Asked by Jan Kappen on 7 May 2015
Latest activity Edited by Matt J
on 18 May 2015
Hey guys, this might be a simple problem but I'm going crazy here:
Assume you have two lines or direction vectors r,s from the point p (e.g. the origin):
p = [0 0 0]; r = [2 1 1]; s = [.2 0.1 .5];
Interpreting these vectors span a plane in R^3 (red vector is the normal vector):
This works fine with a normal meshgrid. What I really want is to create a grid "between" the r and s axis, and not a rectangular grid between the x and y values.
I can plot points along the vectors, so I have the coordinate for each star or diamond.
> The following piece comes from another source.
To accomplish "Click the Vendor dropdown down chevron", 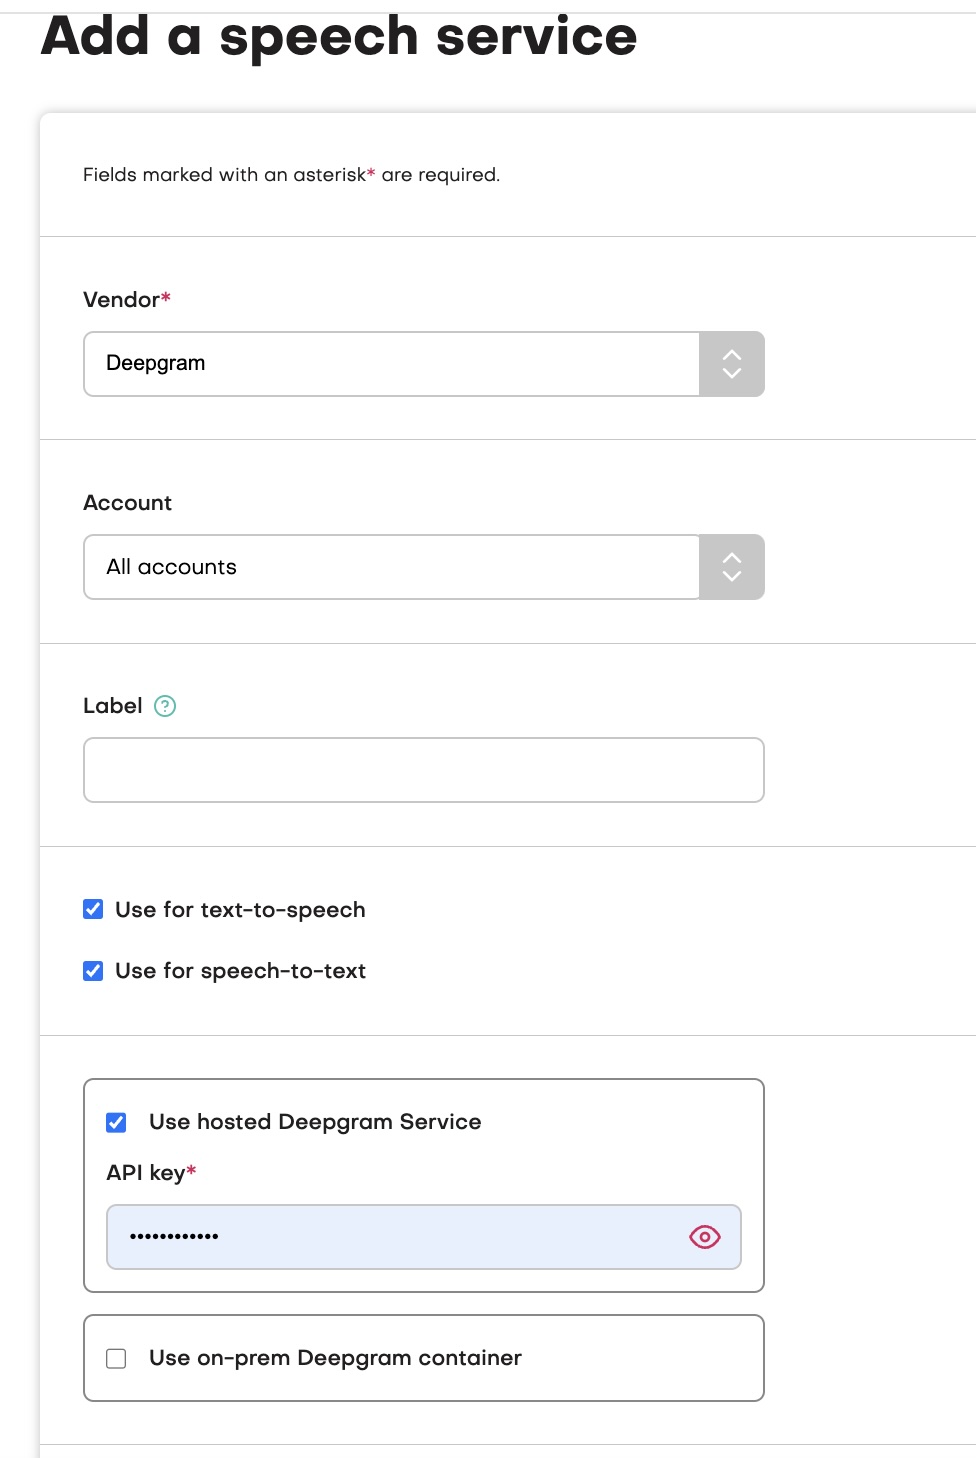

Let's call them a and b (which are 3d vectors):
rn = r/norm(r); sn = s/norm(s);
a = linspace(p,p+rn,10);
b = linspace(p,p+sn,10);
plot3(a(1,:),a(2,:),a(3,:),'*')
plot3(b(1,:),b(2,:),b(3,:),'d')
How can I define a grid between a and b?
PS, this is only for visualization, I know that planes have an infinity spread ;)
Thank you very much! Jan

  2 Comments

Matt J
on 7 May 2015
I don't really see how you got this to work
a = linspace(p,p+rn,10);
You have vector input arguments, but All input arguments of linspace are supposed to be scalars according to the documentation.
Hi Matt, you are right. I wrote the script at home with Octave which does support the vector arguments. I didn't know Matlab doesn't.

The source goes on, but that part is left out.